Les ondes gravitationnelles se présentent dans un spectre de longueurs d'onde plus courtes et plus longues. Chaque plage de longueurs d'onde est générée par différentes sources. Les pulsars et les étoiles explosives, ou supernovas, génèrent des ondulations de courte longueur d'onde. D’autres ondes sont produites par des paires d’étoiles à neutrons ou par des paires de trous noirs de masse stellaire, dont la masse est inférieure à 100 fois celle du soleil. Des longueurs d’onde encore plus longues sont générées par des paires de trous noirs supermassifs.
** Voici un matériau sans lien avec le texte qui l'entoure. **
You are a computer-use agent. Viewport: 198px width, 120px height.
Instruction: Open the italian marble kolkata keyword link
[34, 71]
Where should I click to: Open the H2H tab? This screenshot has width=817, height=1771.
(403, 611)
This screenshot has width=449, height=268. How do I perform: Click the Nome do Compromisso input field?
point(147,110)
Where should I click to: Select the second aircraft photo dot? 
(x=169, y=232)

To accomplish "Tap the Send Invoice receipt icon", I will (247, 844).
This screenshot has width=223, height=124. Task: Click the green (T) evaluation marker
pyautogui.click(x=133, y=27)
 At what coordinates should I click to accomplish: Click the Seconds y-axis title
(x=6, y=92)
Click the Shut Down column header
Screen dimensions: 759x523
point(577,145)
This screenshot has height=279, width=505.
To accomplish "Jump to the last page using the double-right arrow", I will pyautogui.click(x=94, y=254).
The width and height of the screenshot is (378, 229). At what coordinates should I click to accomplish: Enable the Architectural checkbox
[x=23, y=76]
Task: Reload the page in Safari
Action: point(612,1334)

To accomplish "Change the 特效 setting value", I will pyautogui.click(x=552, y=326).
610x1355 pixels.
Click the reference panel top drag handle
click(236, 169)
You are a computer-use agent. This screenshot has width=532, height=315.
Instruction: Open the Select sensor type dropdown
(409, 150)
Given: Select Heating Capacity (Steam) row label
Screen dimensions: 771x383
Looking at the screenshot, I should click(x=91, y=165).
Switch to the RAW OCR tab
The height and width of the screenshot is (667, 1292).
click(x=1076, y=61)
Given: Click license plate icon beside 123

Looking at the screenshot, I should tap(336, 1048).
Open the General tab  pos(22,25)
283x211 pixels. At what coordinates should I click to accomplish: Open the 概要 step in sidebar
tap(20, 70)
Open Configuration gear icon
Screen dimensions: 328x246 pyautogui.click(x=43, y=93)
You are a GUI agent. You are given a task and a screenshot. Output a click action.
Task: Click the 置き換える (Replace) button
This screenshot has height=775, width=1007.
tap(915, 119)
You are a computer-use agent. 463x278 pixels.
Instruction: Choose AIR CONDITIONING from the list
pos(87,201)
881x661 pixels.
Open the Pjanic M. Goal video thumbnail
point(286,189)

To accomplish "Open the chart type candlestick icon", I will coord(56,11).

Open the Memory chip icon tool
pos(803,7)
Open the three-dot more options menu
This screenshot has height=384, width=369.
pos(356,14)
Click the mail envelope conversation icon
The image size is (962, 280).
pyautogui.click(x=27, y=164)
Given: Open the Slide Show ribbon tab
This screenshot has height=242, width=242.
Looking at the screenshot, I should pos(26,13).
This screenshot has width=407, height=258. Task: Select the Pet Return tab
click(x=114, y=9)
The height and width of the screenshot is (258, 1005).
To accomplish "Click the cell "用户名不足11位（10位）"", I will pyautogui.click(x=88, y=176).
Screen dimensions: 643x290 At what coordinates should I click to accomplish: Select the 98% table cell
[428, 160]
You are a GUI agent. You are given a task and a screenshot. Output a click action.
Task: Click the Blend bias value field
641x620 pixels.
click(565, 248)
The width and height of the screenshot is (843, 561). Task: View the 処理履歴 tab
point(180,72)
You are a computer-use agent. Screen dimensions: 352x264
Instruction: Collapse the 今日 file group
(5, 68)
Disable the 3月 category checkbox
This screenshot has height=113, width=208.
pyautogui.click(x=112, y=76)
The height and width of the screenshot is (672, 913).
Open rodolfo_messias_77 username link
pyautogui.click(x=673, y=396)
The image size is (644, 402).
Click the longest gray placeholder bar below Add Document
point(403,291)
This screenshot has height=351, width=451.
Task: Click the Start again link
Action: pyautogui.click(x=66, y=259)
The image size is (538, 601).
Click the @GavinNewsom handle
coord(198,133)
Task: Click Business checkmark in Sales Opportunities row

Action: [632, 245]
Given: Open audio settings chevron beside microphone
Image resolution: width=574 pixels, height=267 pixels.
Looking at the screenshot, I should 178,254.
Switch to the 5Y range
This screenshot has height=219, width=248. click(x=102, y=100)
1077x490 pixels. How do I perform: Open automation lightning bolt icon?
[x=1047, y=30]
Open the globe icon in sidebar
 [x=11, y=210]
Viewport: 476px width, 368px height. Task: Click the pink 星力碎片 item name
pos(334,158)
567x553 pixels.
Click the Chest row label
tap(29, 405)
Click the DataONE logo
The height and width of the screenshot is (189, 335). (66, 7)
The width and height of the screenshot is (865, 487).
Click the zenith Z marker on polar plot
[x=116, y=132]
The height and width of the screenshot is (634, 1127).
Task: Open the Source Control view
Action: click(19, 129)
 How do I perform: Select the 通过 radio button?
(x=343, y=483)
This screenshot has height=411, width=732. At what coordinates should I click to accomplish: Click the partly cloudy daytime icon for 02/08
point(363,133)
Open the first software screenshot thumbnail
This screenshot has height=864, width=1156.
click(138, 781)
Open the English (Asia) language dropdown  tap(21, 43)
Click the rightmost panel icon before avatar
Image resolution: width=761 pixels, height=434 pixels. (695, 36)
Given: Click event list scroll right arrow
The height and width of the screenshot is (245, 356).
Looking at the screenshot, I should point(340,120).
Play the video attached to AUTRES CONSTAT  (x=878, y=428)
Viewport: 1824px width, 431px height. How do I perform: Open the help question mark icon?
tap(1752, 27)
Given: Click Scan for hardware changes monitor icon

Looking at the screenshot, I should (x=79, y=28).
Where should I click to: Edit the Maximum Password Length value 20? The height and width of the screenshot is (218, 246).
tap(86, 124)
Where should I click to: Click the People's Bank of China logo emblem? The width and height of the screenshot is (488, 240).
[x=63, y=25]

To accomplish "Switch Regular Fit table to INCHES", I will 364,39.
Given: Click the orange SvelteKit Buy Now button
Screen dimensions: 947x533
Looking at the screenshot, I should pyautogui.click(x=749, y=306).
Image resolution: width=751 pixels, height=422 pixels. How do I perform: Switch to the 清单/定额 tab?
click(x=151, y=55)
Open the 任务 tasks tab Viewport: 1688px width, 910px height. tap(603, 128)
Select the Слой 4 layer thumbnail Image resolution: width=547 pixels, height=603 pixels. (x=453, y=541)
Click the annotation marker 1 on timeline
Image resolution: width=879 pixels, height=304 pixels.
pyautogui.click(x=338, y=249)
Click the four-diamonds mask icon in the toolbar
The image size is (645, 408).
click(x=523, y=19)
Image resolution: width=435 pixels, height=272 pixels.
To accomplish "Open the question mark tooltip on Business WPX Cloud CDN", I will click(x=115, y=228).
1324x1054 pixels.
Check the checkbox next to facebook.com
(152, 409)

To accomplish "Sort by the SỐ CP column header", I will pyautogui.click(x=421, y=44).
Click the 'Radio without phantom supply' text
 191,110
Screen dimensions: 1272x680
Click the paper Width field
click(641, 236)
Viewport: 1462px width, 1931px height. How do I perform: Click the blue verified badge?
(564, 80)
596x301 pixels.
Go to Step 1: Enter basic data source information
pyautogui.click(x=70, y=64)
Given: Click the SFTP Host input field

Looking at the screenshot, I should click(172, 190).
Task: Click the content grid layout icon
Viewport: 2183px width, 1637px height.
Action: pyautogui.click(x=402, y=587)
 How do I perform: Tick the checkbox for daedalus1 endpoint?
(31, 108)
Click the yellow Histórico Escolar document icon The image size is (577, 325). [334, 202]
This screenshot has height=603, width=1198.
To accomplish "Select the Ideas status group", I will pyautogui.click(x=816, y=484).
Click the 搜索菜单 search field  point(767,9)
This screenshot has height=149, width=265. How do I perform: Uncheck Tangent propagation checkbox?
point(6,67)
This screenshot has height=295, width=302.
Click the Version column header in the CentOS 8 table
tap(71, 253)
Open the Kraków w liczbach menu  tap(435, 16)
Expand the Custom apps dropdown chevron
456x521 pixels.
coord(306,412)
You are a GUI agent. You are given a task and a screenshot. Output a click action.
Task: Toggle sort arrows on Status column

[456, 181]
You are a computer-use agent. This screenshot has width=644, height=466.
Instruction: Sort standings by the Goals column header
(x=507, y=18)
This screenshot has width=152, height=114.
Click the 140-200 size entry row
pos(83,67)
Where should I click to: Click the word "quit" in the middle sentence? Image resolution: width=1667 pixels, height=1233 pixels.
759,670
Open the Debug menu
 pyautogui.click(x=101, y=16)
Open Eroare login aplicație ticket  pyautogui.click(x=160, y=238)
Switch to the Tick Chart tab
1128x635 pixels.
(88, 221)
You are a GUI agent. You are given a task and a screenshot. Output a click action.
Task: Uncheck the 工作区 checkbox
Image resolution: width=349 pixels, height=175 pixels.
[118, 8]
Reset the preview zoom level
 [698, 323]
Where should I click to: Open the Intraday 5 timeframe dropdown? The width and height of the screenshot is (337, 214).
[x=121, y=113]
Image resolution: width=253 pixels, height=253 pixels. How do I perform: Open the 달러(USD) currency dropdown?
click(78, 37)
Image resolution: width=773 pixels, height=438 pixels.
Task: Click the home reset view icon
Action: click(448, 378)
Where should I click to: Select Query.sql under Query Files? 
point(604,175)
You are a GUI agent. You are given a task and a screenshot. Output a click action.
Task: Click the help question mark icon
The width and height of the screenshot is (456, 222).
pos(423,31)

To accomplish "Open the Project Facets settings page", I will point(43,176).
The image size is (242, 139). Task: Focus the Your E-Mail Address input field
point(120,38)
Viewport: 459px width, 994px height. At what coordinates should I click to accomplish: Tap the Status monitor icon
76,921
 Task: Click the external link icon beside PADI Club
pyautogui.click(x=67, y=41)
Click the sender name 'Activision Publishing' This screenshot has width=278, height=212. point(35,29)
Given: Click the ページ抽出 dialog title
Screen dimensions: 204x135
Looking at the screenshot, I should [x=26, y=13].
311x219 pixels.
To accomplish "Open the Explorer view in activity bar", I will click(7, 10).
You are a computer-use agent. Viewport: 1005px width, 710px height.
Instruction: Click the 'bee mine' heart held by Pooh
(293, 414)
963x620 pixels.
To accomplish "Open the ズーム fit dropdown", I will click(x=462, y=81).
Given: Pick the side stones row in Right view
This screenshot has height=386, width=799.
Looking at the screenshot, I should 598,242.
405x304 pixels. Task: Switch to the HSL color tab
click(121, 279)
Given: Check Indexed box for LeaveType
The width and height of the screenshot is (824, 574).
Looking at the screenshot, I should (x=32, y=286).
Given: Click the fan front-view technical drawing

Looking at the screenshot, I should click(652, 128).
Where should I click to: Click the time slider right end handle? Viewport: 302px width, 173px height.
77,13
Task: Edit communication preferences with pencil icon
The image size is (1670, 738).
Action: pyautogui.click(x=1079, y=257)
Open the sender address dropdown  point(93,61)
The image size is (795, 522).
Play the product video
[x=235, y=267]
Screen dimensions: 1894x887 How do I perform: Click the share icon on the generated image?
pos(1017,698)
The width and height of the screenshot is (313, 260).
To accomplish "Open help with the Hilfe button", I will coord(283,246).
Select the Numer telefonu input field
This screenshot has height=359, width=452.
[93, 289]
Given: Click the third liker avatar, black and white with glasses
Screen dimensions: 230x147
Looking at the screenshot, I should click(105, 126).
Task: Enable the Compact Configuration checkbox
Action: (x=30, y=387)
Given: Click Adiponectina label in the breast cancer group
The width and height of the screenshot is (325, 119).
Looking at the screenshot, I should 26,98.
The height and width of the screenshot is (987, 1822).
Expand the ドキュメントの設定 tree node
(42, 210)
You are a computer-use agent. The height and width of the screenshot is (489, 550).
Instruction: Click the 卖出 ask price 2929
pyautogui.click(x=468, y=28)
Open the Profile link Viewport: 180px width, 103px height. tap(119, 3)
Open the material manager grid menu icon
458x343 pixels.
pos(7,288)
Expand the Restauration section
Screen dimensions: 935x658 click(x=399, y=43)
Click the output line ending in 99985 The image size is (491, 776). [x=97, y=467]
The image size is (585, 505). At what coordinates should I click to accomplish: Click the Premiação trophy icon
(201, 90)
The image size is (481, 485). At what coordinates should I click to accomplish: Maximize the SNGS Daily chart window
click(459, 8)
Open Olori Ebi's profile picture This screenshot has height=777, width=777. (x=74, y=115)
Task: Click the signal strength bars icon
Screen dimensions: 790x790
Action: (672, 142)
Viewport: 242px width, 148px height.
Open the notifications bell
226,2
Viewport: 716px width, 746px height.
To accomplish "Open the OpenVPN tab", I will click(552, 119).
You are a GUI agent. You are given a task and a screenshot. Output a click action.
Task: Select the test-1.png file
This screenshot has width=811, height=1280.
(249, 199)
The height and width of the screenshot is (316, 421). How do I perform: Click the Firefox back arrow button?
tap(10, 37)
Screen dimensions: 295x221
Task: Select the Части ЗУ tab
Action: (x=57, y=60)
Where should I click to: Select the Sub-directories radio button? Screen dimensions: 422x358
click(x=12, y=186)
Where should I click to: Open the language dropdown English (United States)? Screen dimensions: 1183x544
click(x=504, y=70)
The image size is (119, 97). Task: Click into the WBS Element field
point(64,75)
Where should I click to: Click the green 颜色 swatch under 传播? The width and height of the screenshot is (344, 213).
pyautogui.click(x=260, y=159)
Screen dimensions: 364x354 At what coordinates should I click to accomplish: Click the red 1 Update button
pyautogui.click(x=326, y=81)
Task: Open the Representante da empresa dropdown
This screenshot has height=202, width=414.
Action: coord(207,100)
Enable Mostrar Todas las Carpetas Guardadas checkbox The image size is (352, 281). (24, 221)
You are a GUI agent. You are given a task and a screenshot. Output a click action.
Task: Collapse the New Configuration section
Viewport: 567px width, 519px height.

Différentes longueurs d'onde peuvent être repérées à l'aide de différents types de détecteurs, notamment des détecteurs au sol tels que LIGO, des détecteurs spatiaux tels que LISA et des mesures d'impulsions d'étoiles mortes appelées pulsars. Des longueurs d’onde particulièrement longues peuvent être détectées en étudiant la lumière émise peu après le Big Bang, le fond diffus cosmologique. D'autres types de détecteurs (non illustrés) pourraient combler les lacunes.

Attraper des ondes gravitationnelles, c'est comme pagayer à contre-courant : un parcours difficile, mais qui en vaut la peine pour les vues panoramiques. "Les ondes gravitationnelles sont vraiment très difficiles à détecter", explique Hogan. Il a fallu des décennies de travail avant que LIGO ne repère ses premières houles, et il en va de même pour la technique de chronométrage des pulsars. Mais les astronomes ont immédiatement commencé à en récolter les fruits. "C'est une toute nouvelle vision de l'univers", dit Hogan.

Les ondes gravitationnelles ont déjà permis de confirmer la théorie de la relativité générale d'Einstein, de découvrir une nouvelle classe de trous noirs de masses moyennes et de démasquer les feux d'artifice qui se produisent lorsque deux objets ultradenses appelés étoiles à neutrons entrent en collision (SN : 11/02/16 ; SN : 9 /2/20 ; SN : 16/10/17).

Et il est encore tôt pour la détection des ondes gravitationnelles. Les scientifiques ne peuvent que deviner ce que les futurs détecteurs révéleront. "Il y a bien plus à découvrir", dit Hogan. "C'est forcément intéressant."